→ WHAT THE TASK REQUIRES:
What lines in the data hold the string "header"? Show them.
>>
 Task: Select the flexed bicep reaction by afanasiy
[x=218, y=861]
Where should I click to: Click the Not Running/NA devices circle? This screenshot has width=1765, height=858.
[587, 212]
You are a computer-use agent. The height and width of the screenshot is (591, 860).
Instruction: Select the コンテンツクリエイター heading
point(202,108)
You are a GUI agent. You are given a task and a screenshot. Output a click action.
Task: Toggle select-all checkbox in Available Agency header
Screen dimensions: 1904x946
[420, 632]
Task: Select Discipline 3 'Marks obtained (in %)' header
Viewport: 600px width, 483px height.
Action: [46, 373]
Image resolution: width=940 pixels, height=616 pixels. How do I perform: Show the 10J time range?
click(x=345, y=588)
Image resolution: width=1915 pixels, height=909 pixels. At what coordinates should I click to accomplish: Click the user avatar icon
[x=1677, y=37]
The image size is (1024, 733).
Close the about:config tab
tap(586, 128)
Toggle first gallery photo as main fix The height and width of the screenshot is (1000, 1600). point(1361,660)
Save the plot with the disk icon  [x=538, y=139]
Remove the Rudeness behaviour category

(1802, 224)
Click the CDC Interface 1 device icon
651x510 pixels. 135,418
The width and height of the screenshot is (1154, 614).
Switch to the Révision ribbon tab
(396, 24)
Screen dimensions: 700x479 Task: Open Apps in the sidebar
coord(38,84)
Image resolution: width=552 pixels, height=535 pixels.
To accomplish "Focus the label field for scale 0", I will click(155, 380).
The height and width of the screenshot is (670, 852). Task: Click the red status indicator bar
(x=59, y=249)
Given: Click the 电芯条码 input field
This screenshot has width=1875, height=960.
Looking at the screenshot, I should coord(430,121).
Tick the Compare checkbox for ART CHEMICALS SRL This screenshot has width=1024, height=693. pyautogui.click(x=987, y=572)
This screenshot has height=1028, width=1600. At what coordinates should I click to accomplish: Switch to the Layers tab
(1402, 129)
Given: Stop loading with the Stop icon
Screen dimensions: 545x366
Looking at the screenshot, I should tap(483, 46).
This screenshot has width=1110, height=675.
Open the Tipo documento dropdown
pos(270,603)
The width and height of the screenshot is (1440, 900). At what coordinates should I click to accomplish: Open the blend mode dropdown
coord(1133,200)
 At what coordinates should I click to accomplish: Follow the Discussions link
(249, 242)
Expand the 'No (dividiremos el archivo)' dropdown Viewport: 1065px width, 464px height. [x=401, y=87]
<<
→ RESPONSE TO THE TASK:
Task: Toggle select-all checkbox in Available Agency header
Task: Select Discipline 3 'Marks obtained (in %)' header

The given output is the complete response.